Opinion
Video
Decoding Progressive Pulmonary Fibrosis
Panelists discuss how progressive pulmonary fibrosis (PPF) and idiopathic pulmonary fibrosis (IPF), though distinct in etiology, share a common trajectory of irreversible lung scarring and functional decline—highlighting the importance of recognizing progressive phenotypes across interstitial lung diseases to guide timely diagnosis, personalized treatment, and improved patient outcomes.
PPF and IPF are related but distinct clinical conditions characterized by irreversible lung scarring that worsens over time. IPF is a specific, well-defined form of fibrosing interstitial lung disease (ILD) with an unknown cause, typically seen in older adults. It presents with a usual interstitial pneumonia pattern on high-resolution CT and is known for its relentless progression, poor prognosis, and limited treatment options. IPF is generally diagnosed only after other known causes of fibrosis—such as autoimmune diseases or environmental exposures—have been ruled out.

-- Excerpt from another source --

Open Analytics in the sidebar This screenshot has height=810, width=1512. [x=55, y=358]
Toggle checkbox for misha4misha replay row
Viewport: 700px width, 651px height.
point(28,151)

In contrast, PPF is an umbrella term used to describe a progressive fibrosing phenotype that can occur in a variety of ILDs, including connective tissue disease-associated ILD, chronic hypersensitivity pneumonitis, and fibrotic nonspecific interstitial pneumonia. While these conditions may have different etiologies and early disease characteristics, a subset of patients with these ILDs develops a fibrotic pattern that mimics IPF in its clinical behavior—worsening symptoms, declining lung function, and increasing radiographic fibrosis. Importantly, the term PPF helps unify the approach to managing patients who show evidence of disease progression, regardless of the underlying diagnosis.
Pathophysiologically, both IPF and PPF involve dysregulated wound healing and persistent fibroblast activity, leading to excessive collagen deposition and architectural distortion of the lungs. However, inflammation plays a more prominent early role in some forms of PPF, depending on the underlying cause. From a clinical standpoint, distinguishing between IPF and PPF is crucial because it guides treatment decisions. While antifibrotic therapies like nintedanib may be effective in both conditions, patients with PPF may also benefit from immunosuppressive agents if there is a significant inflammatory component. Recognizing the progressive phenotype across different ILDs is key to improving outcomes through earlier diagnosis and personalized treatment strategies.